:: Reading passage ::
That should have been a cautionary tale, but this administration ignores -- or is ignorant of -- history.    Or blinded by a drive to gain power and disrupt our "administrative government."  [Actually, I think Bannon ignores history, and he can manipulate Trump, who is ignorant of history.]

Back to now, and the requested report from DHS.  Then came the bombshell.   The intelligence group within DHS did write a report that says the exact opposite.   Now the new people brought in by the Trump administration to run DHS saw this report and apparently decided to put a hold on it.    But someone from the intelligence group leaked it to the Associated Press.   This is probably one of those "leaks" that has Trump so agitated -- and no wonder.   It shoots a hole in his travel ban and humiliates him.

Now, to put some balance on this, the response from DHS to explain their action was that this was only a preliminary draft and is only one piece of the evidence that DHS will consider in writing its final, comprehensive report.   Maybe.  The DHS spokeswoman also said that the seven countries were selected, in part, because they lack the ability to properly vet their citizens and refuse to cooperate with the U.S. efforts to screen would-be travelers.  That sounds more plausible, but I've become very cynical about believing anything that comes from a Trump-appointed person.

But maybe the truth is in this report, and someone leaked it, because they knew it would never be released otherwise.   The situation seems to be widespread throughout all the intelligence -- and other -- agencies.   Professionals in these government jobs suddenly have bosses who often have very different motives and goals for their departments.  "Government sources" told CBS News that there has been friction between some intelligence analysts and their supervisors.

So, for what it may be worth, what does the report say?


As reported for the AP by Vivian Salama and Alicia Caldwell, it says that DHS's intelligence arm "found insufficient evidence that citizens of seven Muslim-majority countries included in President Donald Trump's travel ban pose a terror threat to the United States."  It further states that being a citizen of one of these countries "is unlikely to be a reliable indicator" of a terrorist threat.                      

They found that, of 82 people that our government determined were inspired by a foreign terrorist group to carry out or try to carry out an attack in the United States, slightly more than half were U.S. citizens born in the United States.   That number, 82, includes the 19 who attacked us on 9/11.

The others were from 26 different countries.  If you pick the seven countries, from those 26, that have spawned the most threats to us, only two from Trump's ban list would be included -- Somalia and Iraq.   Iran, Sudan, and Yemen had only one each.
:::
:: Records shown ::
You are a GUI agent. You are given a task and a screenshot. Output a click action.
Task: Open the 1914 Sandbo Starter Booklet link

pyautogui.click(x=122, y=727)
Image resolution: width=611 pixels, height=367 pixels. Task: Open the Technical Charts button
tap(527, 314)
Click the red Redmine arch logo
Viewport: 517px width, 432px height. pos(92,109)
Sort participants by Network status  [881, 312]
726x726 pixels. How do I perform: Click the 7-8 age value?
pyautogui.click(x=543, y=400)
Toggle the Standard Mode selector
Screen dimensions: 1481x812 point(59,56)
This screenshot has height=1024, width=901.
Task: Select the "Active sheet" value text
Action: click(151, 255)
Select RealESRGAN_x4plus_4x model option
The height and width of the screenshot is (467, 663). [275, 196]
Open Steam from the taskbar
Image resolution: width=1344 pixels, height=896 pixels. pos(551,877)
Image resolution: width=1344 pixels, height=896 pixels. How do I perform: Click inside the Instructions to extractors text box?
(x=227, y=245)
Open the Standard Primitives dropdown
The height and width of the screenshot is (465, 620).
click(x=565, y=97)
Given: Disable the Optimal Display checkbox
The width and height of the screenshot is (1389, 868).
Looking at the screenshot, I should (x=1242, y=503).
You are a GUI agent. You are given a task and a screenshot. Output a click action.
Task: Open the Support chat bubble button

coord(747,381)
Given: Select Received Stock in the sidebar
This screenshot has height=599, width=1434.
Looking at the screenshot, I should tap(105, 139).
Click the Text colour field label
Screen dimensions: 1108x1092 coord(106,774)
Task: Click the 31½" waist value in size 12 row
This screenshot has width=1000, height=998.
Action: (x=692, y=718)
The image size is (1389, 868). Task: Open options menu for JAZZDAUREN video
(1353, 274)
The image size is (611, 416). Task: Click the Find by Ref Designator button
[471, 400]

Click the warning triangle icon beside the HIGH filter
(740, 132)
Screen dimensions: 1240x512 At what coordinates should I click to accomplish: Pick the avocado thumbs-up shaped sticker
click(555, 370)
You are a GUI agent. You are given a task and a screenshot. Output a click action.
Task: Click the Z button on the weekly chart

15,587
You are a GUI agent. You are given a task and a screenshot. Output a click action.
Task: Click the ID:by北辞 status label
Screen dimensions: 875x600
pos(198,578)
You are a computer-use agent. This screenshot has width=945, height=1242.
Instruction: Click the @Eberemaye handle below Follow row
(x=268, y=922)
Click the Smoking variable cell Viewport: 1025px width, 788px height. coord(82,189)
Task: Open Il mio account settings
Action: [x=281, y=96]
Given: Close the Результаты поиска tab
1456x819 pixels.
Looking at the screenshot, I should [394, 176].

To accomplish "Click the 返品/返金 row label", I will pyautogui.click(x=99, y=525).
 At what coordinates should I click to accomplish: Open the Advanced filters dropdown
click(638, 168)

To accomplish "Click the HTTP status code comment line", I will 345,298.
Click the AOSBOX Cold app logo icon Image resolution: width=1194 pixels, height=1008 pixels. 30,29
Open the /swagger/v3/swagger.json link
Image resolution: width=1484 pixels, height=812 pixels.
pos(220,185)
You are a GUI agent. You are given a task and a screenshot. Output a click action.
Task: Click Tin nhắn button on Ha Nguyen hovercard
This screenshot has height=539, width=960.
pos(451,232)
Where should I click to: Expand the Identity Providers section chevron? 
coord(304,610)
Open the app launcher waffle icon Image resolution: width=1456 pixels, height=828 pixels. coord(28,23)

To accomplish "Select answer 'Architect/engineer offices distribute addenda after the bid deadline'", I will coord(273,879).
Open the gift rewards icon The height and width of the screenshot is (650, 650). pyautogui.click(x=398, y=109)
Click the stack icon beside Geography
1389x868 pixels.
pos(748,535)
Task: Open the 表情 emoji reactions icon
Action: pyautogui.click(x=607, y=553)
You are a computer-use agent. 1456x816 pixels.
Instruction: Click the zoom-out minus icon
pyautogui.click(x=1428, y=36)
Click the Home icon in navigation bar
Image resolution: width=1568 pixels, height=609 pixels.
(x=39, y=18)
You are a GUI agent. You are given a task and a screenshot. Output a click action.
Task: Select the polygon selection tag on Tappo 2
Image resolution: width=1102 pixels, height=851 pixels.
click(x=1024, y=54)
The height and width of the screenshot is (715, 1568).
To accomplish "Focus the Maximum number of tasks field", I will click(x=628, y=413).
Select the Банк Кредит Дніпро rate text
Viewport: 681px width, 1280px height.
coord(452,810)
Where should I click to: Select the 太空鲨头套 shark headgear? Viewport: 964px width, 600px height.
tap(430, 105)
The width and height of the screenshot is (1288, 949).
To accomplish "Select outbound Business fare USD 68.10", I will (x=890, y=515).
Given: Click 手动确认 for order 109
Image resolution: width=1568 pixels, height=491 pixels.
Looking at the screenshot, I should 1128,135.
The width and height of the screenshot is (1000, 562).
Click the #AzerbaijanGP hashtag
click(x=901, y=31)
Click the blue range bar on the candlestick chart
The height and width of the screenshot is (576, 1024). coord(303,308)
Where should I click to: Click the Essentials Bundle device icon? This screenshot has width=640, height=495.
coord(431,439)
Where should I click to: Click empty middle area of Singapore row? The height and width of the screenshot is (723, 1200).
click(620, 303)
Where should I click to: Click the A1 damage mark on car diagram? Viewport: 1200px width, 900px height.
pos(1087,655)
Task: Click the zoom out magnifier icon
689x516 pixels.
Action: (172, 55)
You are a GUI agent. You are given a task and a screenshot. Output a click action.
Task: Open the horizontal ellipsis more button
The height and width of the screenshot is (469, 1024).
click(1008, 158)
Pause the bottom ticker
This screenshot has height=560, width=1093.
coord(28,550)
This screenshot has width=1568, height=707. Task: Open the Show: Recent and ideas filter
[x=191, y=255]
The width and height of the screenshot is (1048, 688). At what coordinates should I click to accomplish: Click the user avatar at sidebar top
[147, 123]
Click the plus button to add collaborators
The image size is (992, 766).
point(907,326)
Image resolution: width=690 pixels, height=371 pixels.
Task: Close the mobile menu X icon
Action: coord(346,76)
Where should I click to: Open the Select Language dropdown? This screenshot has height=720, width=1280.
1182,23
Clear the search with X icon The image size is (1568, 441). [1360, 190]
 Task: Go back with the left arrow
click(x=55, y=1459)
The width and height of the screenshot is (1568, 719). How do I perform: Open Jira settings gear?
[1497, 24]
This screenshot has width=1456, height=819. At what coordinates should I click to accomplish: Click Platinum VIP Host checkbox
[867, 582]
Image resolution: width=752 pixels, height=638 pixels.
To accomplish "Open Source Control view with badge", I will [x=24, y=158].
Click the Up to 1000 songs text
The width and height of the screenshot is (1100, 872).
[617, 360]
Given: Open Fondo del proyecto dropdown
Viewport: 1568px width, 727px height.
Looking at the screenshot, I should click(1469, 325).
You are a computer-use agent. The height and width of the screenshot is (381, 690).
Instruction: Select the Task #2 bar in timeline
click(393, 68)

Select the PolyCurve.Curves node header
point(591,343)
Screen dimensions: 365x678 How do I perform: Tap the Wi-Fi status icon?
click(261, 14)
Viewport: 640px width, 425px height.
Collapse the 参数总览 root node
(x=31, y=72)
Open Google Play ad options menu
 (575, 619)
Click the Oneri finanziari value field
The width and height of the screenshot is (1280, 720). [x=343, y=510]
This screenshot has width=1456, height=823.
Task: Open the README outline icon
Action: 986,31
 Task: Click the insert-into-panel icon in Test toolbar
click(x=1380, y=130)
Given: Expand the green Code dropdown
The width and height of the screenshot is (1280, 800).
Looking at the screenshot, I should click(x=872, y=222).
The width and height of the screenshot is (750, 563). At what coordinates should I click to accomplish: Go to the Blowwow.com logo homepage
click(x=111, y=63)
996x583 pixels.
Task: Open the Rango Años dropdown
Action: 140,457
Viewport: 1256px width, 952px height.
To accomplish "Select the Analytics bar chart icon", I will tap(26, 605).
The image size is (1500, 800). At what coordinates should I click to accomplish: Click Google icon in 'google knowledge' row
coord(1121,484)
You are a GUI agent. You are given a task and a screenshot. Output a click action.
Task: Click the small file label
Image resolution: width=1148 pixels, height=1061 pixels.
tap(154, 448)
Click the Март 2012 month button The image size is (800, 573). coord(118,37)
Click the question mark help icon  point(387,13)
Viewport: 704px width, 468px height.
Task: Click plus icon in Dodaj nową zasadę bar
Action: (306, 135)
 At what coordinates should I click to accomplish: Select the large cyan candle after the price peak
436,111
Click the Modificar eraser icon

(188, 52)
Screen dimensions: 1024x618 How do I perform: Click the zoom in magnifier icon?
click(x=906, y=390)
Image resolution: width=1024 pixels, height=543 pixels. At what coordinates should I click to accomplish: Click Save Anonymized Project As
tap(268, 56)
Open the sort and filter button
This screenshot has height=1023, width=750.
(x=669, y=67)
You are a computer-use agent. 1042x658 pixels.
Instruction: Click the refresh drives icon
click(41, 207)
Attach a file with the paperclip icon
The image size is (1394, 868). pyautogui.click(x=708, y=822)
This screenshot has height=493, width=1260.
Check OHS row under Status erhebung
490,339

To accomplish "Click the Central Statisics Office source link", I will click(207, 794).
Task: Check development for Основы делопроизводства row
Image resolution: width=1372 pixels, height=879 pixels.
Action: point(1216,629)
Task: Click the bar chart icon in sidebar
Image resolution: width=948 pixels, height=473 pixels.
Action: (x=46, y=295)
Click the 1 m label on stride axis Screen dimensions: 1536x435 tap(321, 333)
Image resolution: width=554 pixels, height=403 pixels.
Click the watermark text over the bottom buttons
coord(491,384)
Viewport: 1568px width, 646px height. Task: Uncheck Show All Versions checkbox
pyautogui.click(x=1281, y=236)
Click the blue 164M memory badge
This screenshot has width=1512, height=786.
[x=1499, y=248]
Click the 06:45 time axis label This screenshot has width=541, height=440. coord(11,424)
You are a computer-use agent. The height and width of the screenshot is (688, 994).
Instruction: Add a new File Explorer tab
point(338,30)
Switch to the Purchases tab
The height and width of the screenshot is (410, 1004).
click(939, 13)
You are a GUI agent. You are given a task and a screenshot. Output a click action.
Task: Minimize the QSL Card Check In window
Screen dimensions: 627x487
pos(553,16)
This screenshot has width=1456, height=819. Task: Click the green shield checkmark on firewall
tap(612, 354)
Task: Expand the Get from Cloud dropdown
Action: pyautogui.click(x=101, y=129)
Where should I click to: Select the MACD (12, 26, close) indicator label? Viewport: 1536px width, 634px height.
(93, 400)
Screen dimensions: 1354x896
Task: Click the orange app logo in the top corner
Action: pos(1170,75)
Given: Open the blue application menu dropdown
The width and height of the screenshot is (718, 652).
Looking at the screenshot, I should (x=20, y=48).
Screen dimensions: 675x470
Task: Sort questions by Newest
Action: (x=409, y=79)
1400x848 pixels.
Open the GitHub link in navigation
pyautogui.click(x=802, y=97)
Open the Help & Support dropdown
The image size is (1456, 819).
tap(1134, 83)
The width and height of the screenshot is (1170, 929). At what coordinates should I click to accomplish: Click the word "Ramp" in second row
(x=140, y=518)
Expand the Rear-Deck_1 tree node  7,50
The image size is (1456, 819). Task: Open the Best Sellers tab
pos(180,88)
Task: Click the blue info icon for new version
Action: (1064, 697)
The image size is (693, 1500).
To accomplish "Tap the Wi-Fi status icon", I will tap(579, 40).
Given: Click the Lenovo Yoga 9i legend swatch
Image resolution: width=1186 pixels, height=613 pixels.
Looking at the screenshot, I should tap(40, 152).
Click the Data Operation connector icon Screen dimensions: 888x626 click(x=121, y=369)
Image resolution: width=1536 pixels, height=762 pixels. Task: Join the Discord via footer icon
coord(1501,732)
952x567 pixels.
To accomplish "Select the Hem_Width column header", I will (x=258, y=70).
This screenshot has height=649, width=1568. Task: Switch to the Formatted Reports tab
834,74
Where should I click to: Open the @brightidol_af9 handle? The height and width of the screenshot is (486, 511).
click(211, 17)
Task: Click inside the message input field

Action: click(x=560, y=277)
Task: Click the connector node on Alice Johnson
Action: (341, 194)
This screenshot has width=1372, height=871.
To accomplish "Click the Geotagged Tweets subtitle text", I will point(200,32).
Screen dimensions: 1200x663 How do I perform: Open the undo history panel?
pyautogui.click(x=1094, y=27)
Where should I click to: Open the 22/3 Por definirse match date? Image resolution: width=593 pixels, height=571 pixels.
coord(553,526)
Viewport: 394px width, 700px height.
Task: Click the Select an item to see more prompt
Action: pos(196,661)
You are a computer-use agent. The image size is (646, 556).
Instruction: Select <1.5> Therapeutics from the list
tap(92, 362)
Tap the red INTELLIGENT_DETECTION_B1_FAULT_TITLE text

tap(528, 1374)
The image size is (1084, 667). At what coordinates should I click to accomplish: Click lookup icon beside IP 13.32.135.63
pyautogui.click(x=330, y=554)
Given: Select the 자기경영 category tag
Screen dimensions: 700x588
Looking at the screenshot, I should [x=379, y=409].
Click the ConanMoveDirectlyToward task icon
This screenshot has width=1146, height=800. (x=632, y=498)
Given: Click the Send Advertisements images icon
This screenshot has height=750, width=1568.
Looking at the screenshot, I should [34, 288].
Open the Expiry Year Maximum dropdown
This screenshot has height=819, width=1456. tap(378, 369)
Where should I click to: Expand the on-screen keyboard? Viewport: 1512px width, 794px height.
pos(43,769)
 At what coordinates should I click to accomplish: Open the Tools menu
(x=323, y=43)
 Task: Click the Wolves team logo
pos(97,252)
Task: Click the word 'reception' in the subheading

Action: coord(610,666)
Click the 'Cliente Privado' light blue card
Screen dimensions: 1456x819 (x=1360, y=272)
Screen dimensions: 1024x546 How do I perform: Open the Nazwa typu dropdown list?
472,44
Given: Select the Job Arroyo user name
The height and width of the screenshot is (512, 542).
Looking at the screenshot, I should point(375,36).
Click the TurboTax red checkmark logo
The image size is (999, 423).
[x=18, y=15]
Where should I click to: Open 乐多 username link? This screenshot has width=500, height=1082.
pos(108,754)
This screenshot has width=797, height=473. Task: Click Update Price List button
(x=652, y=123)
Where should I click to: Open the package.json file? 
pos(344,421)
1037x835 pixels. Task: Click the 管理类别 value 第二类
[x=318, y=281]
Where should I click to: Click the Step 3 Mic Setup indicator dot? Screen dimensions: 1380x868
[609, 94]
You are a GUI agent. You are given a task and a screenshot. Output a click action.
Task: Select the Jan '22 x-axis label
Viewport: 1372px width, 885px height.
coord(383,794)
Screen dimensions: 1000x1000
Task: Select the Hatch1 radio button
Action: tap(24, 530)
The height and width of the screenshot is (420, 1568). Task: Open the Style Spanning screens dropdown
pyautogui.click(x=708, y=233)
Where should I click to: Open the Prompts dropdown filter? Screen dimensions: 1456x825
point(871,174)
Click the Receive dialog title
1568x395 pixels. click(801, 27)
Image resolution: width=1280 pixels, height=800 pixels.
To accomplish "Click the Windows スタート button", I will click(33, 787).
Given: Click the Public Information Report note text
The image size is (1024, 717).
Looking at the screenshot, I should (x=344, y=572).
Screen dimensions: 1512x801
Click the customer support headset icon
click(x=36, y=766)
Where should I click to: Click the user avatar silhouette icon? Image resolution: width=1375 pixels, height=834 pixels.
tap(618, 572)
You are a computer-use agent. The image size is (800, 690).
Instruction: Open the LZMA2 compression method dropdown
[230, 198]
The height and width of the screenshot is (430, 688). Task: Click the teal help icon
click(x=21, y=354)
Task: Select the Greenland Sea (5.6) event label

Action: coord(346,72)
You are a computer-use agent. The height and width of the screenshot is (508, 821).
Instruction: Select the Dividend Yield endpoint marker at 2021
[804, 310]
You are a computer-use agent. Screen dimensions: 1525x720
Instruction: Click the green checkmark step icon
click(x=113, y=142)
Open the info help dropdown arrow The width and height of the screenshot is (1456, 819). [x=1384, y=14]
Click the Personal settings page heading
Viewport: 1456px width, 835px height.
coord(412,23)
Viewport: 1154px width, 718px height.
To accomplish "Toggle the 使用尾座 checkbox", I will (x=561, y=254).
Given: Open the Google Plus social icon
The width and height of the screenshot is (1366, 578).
:::
** Tasks for this exercise **
a) Decide whether each statement below agrees with the piece on the DHS travel ban report. Answer yes or no for each, and quote the words from the piece that settle it. (i) Slightly more than half of the 82 people were U.S. citizens born in the United States. (ii) The report was leaked to CBS News. (iii) The figure of 82 leaves out the 9/11 attackers.
b) According to the piece on the DHS travel ban report, which two countries on the ban list would appear among the seven countries that have produced the most threats?
c) Continue the piece on the DHS travel ban report, starting right after its final sentence.

** Results **
a)
(i) Yes: "slightly more than half were U.S. citizens born in the United States."
(ii) No: "someone from the intelligence group leaked it to the Associated Press."
(iii) No: "That number, 82, includes the 19 who attacked us on 9/11."

b) Somalia and Iraq.

c)
Not a single one of them came from Syria.   And yet, Trump's ban would indefinitely bar anyone from Syria coming in, even as a fully vetted refugee seeking asylum.

So does the data in this report -- preliminary though it may be -- support the Trump travel ban as a rationally based decision?  No.

Let's look at it from the likelihood of an American citizen here in the U.S. being killed by a terrorist attacker from any country, not just these seven.  And remember, the most deaths by far from terrorists on U.S. soil was in the 9/11 attack.   That was carried out by men mostly from Saudi Arabia (not on Trump's list -- he has business there), and they were legally in the U.S. on tourist visas.

Based on statistics from 1975 through 2015, calculated by Alex Nowrasteh, an Immigration Policy Analyst with the Cato Institute, the chances of an American dying in a terrorist attack on U.S. soil by a foreign national are 1 in 3,609,709 per year.   That is a risk of 0.00003%.   If you narrow it down to the chance of being killed by an immigrant terrorist, the risk is astronomic:  1 in 10.9 billion.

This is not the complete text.